> What to do
Take down each entry exactly as written.

> Source data
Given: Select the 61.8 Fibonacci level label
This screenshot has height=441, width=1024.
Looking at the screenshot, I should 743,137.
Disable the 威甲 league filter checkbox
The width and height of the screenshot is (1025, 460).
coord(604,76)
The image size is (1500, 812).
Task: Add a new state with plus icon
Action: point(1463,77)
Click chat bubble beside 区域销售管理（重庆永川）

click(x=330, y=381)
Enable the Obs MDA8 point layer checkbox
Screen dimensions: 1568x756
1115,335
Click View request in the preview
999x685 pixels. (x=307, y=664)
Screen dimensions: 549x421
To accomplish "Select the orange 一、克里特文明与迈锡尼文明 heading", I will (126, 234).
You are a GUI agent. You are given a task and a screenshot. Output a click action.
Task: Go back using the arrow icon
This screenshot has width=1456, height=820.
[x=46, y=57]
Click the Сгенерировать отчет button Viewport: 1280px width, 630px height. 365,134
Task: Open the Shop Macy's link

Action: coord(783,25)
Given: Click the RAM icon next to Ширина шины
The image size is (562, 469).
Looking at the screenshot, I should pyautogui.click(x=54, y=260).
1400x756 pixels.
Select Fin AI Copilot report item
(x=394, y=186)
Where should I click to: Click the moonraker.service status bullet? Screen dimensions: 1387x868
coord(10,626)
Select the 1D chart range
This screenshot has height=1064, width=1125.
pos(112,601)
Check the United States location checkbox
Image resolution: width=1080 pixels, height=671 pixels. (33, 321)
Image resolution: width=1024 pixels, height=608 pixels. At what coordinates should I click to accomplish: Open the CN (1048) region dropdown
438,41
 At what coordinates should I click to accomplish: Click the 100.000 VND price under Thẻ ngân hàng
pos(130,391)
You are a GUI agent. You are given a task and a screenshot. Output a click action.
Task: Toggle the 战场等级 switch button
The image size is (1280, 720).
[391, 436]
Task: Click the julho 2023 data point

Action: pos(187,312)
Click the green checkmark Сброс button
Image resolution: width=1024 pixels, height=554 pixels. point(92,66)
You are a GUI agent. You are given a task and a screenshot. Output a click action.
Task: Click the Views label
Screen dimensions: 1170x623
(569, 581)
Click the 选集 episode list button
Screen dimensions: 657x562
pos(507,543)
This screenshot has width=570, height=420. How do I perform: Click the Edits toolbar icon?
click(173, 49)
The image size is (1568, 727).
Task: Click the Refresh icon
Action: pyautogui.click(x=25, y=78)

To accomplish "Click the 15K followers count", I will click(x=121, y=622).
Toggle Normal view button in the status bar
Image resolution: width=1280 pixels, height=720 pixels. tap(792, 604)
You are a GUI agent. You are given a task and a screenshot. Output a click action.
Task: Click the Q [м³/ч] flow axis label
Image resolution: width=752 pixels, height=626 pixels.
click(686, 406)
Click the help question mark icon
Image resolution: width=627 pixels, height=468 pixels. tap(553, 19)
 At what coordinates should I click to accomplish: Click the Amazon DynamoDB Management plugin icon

> Task result
Given: Select the 61.8 Fibonacci level label
This screenshot has height=441, width=1024.
Looking at the screenshot, I should 743,137.
Disable the 威甲 league filter checkbox
The width and height of the screenshot is (1025, 460).
coord(604,76)
The image size is (1500, 812).
Task: Add a new state with plus icon
Action: point(1463,77)
Click chat bubble beside 区域销售管理（重庆永川）

click(x=330, y=381)
Enable the Obs MDA8 point layer checkbox
Screen dimensions: 1568x756
1115,335
Click View request in the preview
999x685 pixels. (x=307, y=664)
Screen dimensions: 549x421
To accomplish "Select the orange 一、克里特文明与迈锡尼文明 heading", I will (126, 234).
You are a GUI agent. You are given a task and a screenshot. Output a click action.
Task: Go back using the arrow icon
This screenshot has width=1456, height=820.
[x=46, y=57]
Click the Сгенерировать отчет button Viewport: 1280px width, 630px height. 365,134
Task: Open the Shop Macy's link

Action: coord(783,25)
Given: Click the RAM icon next to Ширина шины
The image size is (562, 469).
Looking at the screenshot, I should pyautogui.click(x=54, y=260).
1400x756 pixels.
Select Fin AI Copilot report item
(x=394, y=186)
Where should I click to: Click the moonraker.service status bullet? Screen dimensions: 1387x868
coord(10,626)
Select the 1D chart range
This screenshot has height=1064, width=1125.
pos(112,601)
Check the United States location checkbox
Image resolution: width=1080 pixels, height=671 pixels. (33, 321)
Image resolution: width=1024 pixels, height=608 pixels. At what coordinates should I click to accomplish: Open the CN (1048) region dropdown
438,41
 At what coordinates should I click to accomplish: Click the 100.000 VND price under Thẻ ngân hàng
pos(130,391)
You are a GUI agent. You are given a task and a screenshot. Output a click action.
Task: Toggle the 战场等级 switch button
The image size is (1280, 720).
[391, 436]
Task: Click the julho 2023 data point

Action: pos(187,312)
Click the green checkmark Сброс button
Image resolution: width=1024 pixels, height=554 pixels. point(92,66)
You are a GUI agent. You are given a task and a screenshot. Output a click action.
Task: Click the Views label
Screen dimensions: 1170x623
(569, 581)
Click the 选集 episode list button
Screen dimensions: 657x562
pos(507,543)
This screenshot has width=570, height=420. How do I perform: Click the Edits toolbar icon?
click(173, 49)
The image size is (1568, 727).
Task: Click the Refresh icon
Action: pyautogui.click(x=25, y=78)

To accomplish "Click the 15K followers count", I will click(x=121, y=622).
Toggle Normal view button in the status bar
Image resolution: width=1280 pixels, height=720 pixels. tap(792, 604)
You are a GUI agent. You are given a task and a screenshot. Output a click action.
Task: Click the Q [м³/ч] flow axis label
Image resolution: width=752 pixels, height=626 pixels.
click(686, 406)
Click the help question mark icon
Image resolution: width=627 pixels, height=468 pixels. tap(553, 19)
 At what coordinates should I click to accomplish: Click the Amazon DynamoDB Management plugin icon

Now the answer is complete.